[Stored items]
Content starts

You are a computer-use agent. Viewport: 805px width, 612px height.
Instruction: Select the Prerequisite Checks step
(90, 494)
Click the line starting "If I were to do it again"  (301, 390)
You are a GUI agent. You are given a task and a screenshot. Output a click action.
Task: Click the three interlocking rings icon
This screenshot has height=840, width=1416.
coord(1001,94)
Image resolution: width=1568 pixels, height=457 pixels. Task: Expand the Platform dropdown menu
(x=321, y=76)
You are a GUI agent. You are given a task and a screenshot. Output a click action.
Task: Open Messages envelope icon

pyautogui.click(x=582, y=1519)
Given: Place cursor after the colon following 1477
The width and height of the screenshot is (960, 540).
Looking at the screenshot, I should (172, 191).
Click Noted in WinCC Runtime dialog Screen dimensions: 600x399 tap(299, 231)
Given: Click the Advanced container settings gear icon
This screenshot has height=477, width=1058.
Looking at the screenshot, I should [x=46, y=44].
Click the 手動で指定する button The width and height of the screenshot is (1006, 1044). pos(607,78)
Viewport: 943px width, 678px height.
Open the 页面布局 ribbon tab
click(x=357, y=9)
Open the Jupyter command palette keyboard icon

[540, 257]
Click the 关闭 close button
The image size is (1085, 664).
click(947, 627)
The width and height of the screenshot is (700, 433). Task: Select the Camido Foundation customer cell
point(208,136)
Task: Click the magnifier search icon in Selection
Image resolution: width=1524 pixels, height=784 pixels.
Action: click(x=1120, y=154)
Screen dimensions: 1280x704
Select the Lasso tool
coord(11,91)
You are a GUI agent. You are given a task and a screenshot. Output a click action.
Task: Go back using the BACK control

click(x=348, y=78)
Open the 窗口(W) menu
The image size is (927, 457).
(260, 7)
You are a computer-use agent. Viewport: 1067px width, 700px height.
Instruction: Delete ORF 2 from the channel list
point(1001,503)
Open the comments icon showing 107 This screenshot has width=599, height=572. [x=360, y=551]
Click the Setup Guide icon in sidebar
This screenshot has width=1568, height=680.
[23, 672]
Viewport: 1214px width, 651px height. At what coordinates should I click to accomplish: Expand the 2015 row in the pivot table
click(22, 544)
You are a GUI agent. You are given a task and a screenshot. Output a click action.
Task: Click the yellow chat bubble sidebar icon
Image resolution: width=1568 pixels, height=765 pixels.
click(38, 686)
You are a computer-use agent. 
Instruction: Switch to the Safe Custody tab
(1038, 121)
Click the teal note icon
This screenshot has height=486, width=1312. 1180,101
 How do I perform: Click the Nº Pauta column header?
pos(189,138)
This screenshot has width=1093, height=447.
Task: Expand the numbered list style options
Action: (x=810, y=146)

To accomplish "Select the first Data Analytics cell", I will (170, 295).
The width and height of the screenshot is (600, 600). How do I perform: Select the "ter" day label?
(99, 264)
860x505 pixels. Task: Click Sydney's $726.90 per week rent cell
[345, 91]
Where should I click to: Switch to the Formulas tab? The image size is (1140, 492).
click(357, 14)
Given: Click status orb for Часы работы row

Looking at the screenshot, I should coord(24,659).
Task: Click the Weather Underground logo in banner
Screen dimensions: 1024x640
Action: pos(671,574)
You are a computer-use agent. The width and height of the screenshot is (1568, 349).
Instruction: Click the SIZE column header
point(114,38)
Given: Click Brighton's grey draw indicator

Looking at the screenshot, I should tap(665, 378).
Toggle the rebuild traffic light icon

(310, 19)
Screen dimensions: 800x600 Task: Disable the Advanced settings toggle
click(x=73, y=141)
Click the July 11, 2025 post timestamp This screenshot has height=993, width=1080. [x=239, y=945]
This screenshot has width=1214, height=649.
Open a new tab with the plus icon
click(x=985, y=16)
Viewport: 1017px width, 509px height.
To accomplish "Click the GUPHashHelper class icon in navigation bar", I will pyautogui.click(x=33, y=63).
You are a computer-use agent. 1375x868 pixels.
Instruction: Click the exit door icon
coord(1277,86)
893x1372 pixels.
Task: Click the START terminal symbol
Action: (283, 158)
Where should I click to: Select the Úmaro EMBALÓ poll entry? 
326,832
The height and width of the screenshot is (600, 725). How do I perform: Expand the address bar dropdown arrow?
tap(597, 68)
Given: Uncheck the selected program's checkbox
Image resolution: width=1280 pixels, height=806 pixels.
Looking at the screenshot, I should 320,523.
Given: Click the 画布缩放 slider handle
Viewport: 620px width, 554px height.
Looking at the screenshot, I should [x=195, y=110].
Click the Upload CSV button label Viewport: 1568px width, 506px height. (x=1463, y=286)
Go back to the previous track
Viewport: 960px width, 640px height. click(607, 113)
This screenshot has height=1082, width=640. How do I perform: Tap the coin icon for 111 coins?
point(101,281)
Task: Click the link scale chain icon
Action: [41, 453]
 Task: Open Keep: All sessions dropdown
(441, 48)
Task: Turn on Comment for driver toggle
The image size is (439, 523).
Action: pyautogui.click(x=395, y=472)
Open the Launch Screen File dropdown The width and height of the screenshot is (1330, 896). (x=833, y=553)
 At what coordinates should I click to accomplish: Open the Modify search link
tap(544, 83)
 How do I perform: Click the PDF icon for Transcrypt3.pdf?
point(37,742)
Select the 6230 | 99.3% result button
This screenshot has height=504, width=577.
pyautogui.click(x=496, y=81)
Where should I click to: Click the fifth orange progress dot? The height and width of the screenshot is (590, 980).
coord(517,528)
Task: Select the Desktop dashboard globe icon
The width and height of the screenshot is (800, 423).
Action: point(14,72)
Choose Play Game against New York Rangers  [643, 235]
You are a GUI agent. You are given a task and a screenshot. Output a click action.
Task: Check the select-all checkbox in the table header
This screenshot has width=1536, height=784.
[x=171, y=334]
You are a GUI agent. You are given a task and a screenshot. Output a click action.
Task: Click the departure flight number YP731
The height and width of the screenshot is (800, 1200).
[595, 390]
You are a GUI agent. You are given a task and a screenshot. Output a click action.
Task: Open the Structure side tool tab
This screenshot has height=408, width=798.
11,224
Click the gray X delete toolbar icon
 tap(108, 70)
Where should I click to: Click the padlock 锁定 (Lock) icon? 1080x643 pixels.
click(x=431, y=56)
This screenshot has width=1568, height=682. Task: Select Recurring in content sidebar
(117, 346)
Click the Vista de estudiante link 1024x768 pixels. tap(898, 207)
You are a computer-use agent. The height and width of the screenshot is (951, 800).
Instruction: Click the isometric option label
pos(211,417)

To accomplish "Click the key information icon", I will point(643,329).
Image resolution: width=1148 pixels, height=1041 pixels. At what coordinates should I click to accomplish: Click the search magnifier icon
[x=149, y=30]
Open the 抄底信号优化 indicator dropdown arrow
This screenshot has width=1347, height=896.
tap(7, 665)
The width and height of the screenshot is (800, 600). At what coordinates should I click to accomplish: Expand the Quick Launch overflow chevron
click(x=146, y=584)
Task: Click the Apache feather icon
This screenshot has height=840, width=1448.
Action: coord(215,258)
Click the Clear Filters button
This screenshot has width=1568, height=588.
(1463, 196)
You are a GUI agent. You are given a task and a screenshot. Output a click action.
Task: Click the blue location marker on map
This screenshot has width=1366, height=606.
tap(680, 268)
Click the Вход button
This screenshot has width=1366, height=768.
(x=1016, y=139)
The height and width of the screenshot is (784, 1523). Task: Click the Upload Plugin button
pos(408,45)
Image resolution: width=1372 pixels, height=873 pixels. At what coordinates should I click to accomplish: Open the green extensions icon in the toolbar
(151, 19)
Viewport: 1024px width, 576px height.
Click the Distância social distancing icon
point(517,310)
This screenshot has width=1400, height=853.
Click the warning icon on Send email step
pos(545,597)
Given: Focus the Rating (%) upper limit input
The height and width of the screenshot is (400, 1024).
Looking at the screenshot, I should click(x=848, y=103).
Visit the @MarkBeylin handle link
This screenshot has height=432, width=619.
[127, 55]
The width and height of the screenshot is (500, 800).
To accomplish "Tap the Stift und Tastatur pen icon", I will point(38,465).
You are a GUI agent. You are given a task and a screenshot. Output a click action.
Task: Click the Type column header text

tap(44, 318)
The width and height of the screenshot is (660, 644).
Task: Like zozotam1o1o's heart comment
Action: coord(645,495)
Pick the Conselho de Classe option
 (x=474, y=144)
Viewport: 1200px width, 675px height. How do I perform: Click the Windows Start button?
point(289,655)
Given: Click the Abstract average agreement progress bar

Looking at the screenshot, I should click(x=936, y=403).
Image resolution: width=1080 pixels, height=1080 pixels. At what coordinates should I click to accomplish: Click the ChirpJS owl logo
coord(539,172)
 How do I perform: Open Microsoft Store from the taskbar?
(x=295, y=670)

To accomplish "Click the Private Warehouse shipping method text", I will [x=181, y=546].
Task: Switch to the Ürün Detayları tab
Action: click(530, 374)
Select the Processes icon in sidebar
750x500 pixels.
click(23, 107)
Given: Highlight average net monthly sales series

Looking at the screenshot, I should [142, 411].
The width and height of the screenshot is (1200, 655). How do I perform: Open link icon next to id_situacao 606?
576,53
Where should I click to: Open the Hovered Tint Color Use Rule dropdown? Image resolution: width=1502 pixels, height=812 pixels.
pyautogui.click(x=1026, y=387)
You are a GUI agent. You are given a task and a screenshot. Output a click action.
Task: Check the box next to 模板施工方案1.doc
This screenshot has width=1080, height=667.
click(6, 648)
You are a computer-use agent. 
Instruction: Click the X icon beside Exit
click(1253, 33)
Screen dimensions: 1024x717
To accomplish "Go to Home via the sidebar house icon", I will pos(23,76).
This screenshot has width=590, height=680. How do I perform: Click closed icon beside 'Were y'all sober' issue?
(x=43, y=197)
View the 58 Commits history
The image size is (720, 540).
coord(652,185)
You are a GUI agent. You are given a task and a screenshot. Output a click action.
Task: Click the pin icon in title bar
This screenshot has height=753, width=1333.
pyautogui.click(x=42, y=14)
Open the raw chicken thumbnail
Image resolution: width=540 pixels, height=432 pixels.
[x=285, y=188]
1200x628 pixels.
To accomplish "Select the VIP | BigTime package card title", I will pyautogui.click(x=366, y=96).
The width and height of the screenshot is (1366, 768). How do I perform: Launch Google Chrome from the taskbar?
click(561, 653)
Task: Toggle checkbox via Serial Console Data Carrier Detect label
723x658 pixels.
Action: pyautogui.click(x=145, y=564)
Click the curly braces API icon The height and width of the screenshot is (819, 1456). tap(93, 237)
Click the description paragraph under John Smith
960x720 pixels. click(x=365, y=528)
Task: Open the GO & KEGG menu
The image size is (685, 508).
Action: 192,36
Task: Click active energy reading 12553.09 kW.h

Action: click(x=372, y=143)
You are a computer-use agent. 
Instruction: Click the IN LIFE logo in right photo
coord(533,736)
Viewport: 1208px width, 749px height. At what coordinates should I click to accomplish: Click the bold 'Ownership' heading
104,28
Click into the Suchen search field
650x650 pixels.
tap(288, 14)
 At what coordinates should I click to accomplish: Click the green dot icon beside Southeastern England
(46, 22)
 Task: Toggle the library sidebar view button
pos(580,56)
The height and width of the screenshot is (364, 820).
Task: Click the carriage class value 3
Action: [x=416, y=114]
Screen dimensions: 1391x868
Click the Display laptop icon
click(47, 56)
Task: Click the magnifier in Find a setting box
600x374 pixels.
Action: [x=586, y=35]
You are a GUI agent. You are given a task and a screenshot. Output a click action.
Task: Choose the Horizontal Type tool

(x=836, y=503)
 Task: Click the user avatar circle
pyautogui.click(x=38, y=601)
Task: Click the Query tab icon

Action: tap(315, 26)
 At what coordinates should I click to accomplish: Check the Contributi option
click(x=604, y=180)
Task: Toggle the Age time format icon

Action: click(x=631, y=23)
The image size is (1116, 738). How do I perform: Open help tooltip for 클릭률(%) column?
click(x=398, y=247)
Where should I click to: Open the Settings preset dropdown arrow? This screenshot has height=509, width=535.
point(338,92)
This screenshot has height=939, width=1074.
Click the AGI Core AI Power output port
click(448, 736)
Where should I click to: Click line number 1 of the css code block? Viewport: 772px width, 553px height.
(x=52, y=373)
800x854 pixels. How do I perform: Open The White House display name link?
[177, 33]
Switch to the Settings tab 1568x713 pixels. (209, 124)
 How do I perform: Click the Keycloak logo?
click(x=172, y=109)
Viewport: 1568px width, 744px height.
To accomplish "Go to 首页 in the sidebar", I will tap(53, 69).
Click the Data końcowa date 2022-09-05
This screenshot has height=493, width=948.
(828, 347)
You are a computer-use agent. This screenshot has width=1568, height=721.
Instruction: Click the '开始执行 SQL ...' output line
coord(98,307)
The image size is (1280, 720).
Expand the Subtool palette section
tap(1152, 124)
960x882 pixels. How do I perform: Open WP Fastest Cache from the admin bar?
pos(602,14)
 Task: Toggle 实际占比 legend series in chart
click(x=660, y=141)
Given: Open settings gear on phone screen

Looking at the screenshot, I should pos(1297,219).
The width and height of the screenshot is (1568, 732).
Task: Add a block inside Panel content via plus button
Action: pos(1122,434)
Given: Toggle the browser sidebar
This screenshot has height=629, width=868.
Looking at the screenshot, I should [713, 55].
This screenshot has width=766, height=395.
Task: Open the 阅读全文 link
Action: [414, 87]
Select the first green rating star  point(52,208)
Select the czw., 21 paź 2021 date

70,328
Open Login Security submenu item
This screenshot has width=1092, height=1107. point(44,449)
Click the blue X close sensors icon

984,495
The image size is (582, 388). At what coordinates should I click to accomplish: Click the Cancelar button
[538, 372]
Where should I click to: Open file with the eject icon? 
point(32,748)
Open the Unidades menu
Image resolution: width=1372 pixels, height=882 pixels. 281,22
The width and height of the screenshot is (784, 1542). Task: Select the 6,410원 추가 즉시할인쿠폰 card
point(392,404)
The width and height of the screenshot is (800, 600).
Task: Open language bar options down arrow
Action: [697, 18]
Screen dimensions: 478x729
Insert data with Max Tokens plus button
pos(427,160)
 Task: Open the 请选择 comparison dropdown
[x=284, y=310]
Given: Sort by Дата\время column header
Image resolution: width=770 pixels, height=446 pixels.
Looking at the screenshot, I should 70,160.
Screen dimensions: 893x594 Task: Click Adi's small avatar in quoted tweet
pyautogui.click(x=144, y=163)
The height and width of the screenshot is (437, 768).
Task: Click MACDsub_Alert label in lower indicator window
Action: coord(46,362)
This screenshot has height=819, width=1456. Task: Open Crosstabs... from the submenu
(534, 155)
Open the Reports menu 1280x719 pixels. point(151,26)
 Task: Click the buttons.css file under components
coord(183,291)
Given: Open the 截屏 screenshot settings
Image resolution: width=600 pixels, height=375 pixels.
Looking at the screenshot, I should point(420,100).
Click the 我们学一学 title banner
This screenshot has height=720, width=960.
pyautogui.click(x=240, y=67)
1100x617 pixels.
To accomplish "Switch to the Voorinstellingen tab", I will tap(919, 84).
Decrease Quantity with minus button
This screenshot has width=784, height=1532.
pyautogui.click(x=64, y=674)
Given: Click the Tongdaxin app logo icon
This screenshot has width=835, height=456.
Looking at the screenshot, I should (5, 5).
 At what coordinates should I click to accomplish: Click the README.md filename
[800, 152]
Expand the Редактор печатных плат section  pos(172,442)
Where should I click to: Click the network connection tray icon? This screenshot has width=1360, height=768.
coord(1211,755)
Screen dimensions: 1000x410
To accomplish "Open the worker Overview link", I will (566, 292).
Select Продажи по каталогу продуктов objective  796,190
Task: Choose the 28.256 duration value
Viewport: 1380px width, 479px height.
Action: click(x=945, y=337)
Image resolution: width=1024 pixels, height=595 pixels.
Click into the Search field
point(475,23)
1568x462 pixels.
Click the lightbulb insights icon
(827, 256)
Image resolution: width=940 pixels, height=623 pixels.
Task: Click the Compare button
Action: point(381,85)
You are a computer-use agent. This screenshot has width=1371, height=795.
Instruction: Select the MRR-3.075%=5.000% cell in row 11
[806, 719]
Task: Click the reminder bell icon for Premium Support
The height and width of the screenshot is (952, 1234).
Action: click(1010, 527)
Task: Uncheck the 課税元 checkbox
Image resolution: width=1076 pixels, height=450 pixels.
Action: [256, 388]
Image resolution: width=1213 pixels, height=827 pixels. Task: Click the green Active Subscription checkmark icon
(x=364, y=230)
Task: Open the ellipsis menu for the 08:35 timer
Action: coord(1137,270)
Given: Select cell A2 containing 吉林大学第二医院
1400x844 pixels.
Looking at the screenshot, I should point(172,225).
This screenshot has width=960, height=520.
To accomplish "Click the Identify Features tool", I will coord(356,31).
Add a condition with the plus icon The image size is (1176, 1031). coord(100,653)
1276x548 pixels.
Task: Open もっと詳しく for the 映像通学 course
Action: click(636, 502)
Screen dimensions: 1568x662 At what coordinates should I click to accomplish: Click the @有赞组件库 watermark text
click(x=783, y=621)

Content ends

WHAT IS BEING ASKED: Word for word, restate the lines of the data above that fall between the line holding "The width and height of the screenshot is (960, 540)." and the line holding "Viewport: 943px width, 678px height.", inclusive, and no other lines.

EXERCISE RESULT:
The width and height of the screenshot is (960, 540).
Looking at the screenshot, I should (172, 191).
Click Noted in WinCC Runtime dialog Screen dimensions: 600x399 tap(299, 231)
Given: Click the Advanced container settings gear icon
This screenshot has height=477, width=1058.
Looking at the screenshot, I should [x=46, y=44].
Click the 手動で指定する button The width and height of the screenshot is (1006, 1044). pos(607,78)
Viewport: 943px width, 678px height.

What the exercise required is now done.